Autor: Pan D; Department of Civil and Environmental Engineering, Princeton University, Princeton, New Jersey, USA.; Center for Mid-Infrared Technologies for Health and the Environmental, NSF-ERC, Princeton, New Jersey, USA., Gelfand I; Great Lakes Bioenergy Research Center, Michigan State University, East Lansing, Michigan, USA.; W.K. Kellogg Biological Station, Michigan State University, Hickory Corners, Michigan, USA.; The French Associates Institute for Agriculture and Biotechnology of Drylands, The Jacob Blaustein Institutes for Desert Research, Ben-Gurion University of the Negev, Beer-Sheva, Israel., Tao L; Department of Civil and Environmental Engineering, Princeton University, Princeton, New Jersey, USA.; Center for Mid-Infrared Technologies for Health and the Environmental, NSF-ERC, Princeton, New Jersey, USA., Abraha M; Great Lakes Bioenergy Research Center, Michigan State University, East Lansing, Michigan, USA.; W.K. Kellogg Biological Station, Michigan State University, Hickory Corners, Michigan, USA.; Center for Global Change and Earth Observations, Michigan State University, East Lansing, Michigan, USA., Sun K; Department of Civil, Structural and Environmental Engineering, University at Buffalo, Buffalo, New York, USA.; Research and Education in eNergy, Environment and Water (RENEW) Institute, University at Buffalo, Buffalo, New York, USA., Guo X; Department of Civil and Environmental Engineering, Princeton University, Princeton, New Jersey, USA.; Center for Mid-Infrared Technologies for Health and the Environmental, NSF-ERC, Princeton, New Jersey, USA., Chen J; Great Lakes Bioenergy Research Center, Michigan State University, East Lansing, Michigan, USA.; Center for Global Change and Earth Observations, Michigan State University, East Lansing, Michigan, USA., Robertson GP; Great Lakes Bioenergy Research Center, Michigan State University, East Lansing, Michigan, USA.; W.K. Kellogg Biological Station, Michigan State University, Hickory Corners, Michigan, USA.; Department of Plant, Soil, and Microbial Sciences, Michigan State University, East Lansing, Michigan, USA., Zondlo MA; Department of Civil and Environmental Engineering, Princeton University, Princeton, New Jersey, USA.; Center for Mid-Infrared Technologies for Health and the Environmental, NSF-ERC, Princeton, New Jersey, USA.
Jazyk: angličtina
Zdroj: Global change biology [Glob Chang Biol] 2022 Feb; Vol. 28 (4), pp. 1446-1457. Date of Electronic Publication: 2021 Dec 03.
DOI: 10.1111/gcb.15986
Abstrakt: Low-power, open-path gas sensors enable eddy covariance (EC) flux measurements in remote areas without line power.

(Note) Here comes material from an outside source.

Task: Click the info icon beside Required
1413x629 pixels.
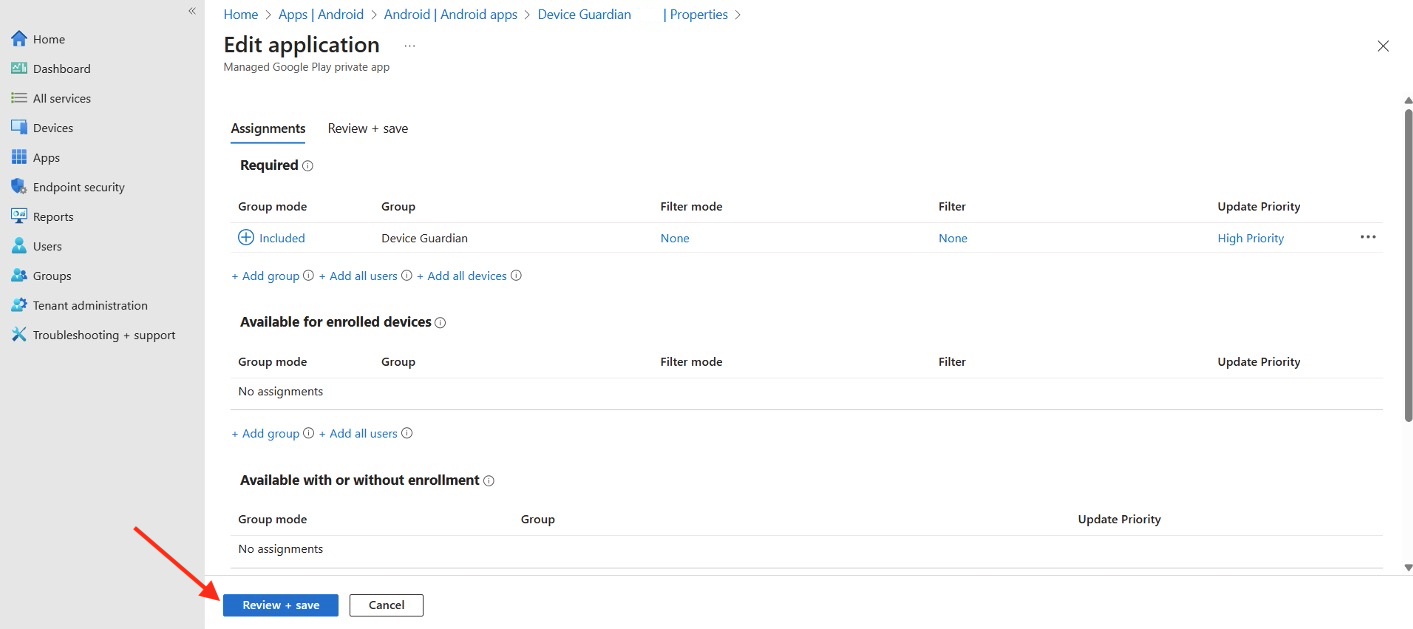Action: [308, 166]
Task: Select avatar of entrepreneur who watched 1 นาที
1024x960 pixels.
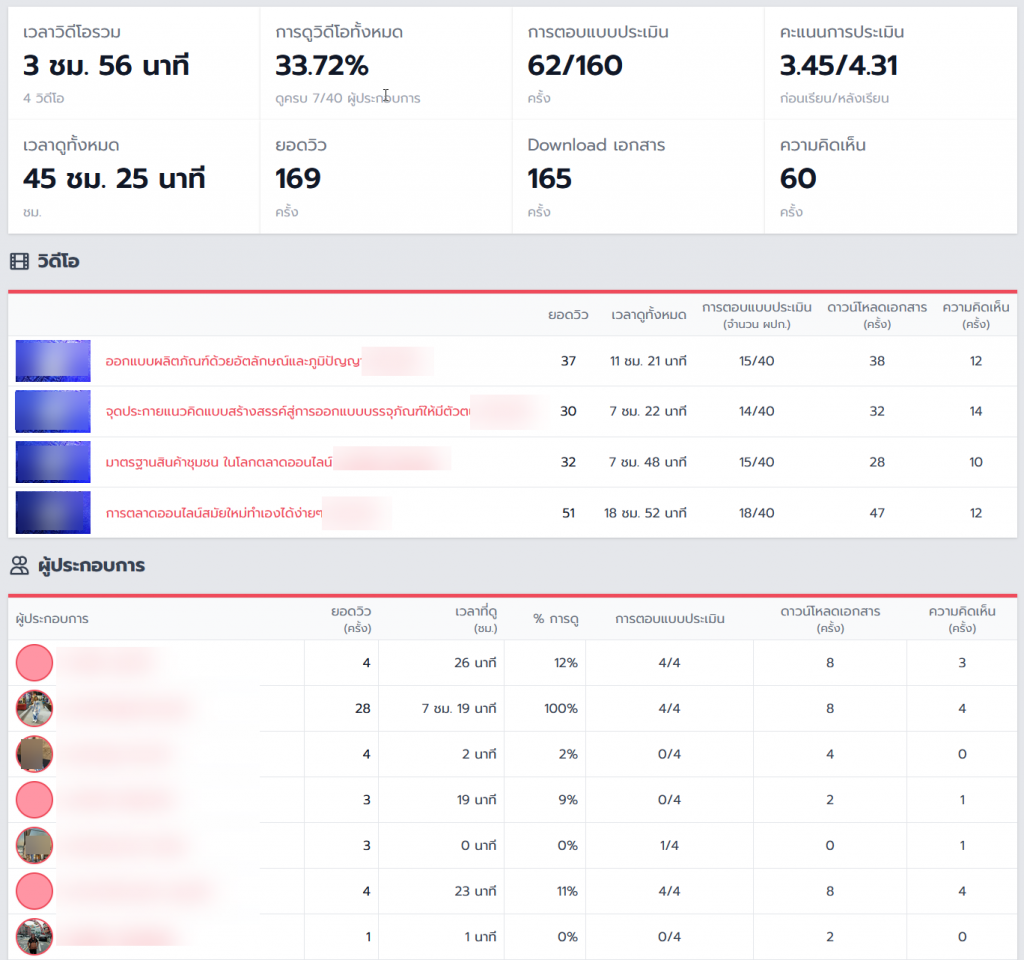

However, open-path flux measurements are sensitive to fluctuations in air temperature, pressure, and humidity. Laser-based, open-path sensors with the needed sensitivity for trace gases like methane (CH 4 ) and nitrous oxide (N 2 O) are impacted by additional spectroscopic effects. Corrections for these effects, especially those related to temperature fluctuations, often exceed the flux of gases, leading to large uncertainties in the associated fluxes. For example, the density and spectroscopic corrections arising from temperature fluctuations can be one or two orders of magnitude greater than background N 2 O fluxes. Consequently, measuring background fluxes with laser-based, open-path sensors is extremely challenging, particularly for N 2 O and gases with similar high-precision requirements. We demonstrate a new laser-based, open-path N 2 O sensor and a general approach applicable to other gases that minimizes temperature-related corrections for EC flux measurements. The method identifies absorption lines with spectroscopic effects in the opposite direction of density effects from temperature and, thus, density and spectroscopic effects nearly cancel one another. The new open-path N 2 O sensor was tested at a corn (Zea mays L.) field in Southwestern Michigan, United States. The sensor had an optimal precision of 0.1 ppbv at 10 Hz and power consumption of 50 W. Field trials showed that temperature-related corrections were 6% of density corrections, reducing EC random errors by 20-fold compared to previously examined lines. Measured open-path N 2 O EC fluxes showed excellent agreement with those made with static chambers (m = 1.0 ± 0.3; r 2  = .96). More generally, we identified absorption lines for CO 2 and CH 4  flux measurements that can reduce the temperature-related corrections by 10-100 times compared to existing open-path sensors. The proposed method provides a new direction for future open-path sensors, facilitating the expansion of accurate EC flux measurements.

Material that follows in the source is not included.